+++ Recorded information

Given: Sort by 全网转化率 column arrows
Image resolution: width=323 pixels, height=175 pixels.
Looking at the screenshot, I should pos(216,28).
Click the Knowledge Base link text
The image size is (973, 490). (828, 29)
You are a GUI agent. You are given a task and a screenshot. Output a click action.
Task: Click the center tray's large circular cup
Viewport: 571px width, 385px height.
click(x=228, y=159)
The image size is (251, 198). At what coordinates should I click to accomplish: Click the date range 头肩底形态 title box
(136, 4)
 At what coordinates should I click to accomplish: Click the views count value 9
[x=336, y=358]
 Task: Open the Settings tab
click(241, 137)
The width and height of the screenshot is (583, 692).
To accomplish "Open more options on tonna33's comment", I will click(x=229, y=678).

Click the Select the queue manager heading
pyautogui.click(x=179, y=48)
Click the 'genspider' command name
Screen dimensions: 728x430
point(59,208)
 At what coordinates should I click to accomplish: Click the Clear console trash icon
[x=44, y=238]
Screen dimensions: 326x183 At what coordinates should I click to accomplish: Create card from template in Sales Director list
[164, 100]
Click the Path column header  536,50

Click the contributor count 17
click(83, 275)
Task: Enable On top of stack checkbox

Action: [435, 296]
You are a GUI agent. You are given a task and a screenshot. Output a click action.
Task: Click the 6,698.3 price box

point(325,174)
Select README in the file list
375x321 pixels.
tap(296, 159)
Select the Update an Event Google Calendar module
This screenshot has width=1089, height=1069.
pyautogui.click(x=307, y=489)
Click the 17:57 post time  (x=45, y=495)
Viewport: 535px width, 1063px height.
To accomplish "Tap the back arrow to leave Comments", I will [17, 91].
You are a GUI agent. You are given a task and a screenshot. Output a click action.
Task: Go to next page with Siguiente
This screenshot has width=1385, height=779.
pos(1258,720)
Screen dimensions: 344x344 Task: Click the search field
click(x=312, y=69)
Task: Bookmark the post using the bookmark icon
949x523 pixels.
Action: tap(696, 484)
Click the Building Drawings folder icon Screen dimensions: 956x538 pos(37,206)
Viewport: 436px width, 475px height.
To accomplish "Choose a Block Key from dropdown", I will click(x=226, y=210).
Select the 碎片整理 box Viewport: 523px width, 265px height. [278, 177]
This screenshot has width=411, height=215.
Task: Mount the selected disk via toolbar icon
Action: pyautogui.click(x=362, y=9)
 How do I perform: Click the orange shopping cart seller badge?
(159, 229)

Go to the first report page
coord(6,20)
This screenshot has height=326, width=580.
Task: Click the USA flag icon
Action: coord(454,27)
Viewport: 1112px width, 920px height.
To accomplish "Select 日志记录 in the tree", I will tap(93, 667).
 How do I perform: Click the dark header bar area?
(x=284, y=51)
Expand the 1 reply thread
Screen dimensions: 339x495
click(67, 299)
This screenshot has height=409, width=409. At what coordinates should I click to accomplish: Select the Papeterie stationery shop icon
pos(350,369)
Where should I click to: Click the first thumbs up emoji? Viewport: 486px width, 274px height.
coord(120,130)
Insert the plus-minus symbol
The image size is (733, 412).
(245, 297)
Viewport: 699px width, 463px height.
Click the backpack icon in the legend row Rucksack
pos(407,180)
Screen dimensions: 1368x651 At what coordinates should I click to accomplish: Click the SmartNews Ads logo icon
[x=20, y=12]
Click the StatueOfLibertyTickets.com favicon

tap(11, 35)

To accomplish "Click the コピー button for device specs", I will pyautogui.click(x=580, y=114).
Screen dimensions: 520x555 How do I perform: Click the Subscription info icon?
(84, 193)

++++++

Taking the records above as input, show every line in which the word "column" is present.

*Reply*
Given: Sort by 全网转化率 column arrows
Click the Path column header  536,50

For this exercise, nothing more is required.